What I hadn’t expected from this late summer treat – we’d already been away in July – was the realisation that hotels turn us into dependent babies. This disturbed and challenged my sense of self, creating psychic tensions never before considered.

For some years we have embraced life under canvas for summer escapes, travelling to various locations in France as well as in the UK. I’d camped with my family but the experience as an adult, although rekindling the fun I’d had as a child, also brought essential elements to my adult life: freedom, re-connection with the earth, and even Maslow-style primary needs like building a shelter. OK, so I didn’t catch my food but, cooking outside, watching the stars emerge and being IN nature met some unacknowledged need for simplicity, self-reliance and connection with the universe.

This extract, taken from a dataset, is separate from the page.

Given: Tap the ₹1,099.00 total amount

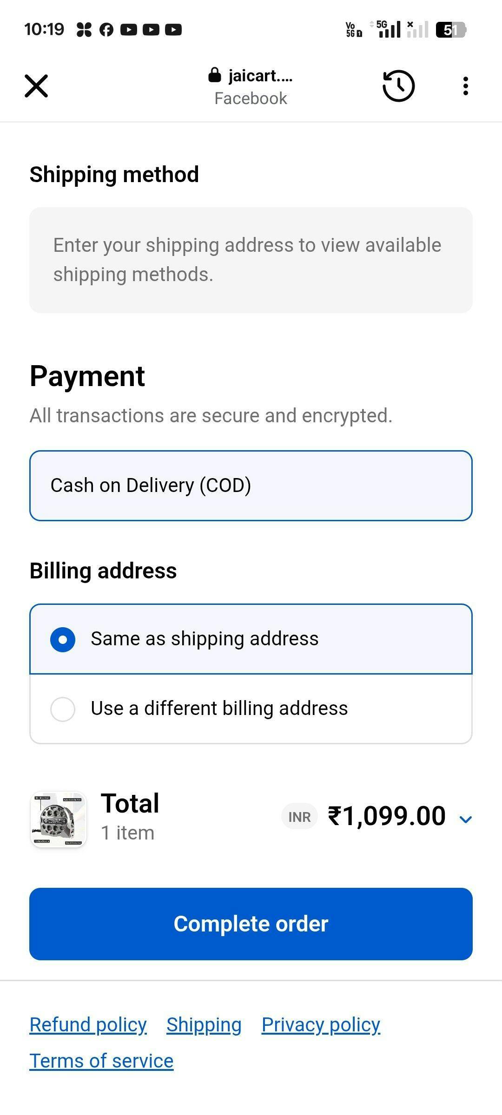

I enjoyed being a bit ‘feral’ – living in shorts and flip-flops or bare feet – and not worrying what I looked like, luxuriating in the sensory and sensuality of warm sun, cool earth and moving water (we stay near rivers or the sea).

There was also the sense of empowerment: going where and when we pleased, and doing what we wanted without watching the clock, living with nature’s rhythms.

Going ‘properly’ abroad for the first time in years (as in taking a plane and staying in an hotel) gave me sleepless nights. I’d forgotten how to plan a trip of this kind, feeling all kinds of tension surrounding booking a flight, seats, baggage allowance and finding the perfect accommodation. In my case, perfect meant inexpensive, small and personal, away from crowds and any packaged ‘entertainment’. After a couple of false starts and cancellations, I booked our home from home. Cue the beginning of a creeping, increasing anxiety and weight of responsibility. What if it was awful? Would my husband enjoy it (a very real fear after the summer trip went a little awry due to his work induced stress and inability to relax and be in the moment). I also have a mild fear of flying – a lovely euphemism that isn’t it?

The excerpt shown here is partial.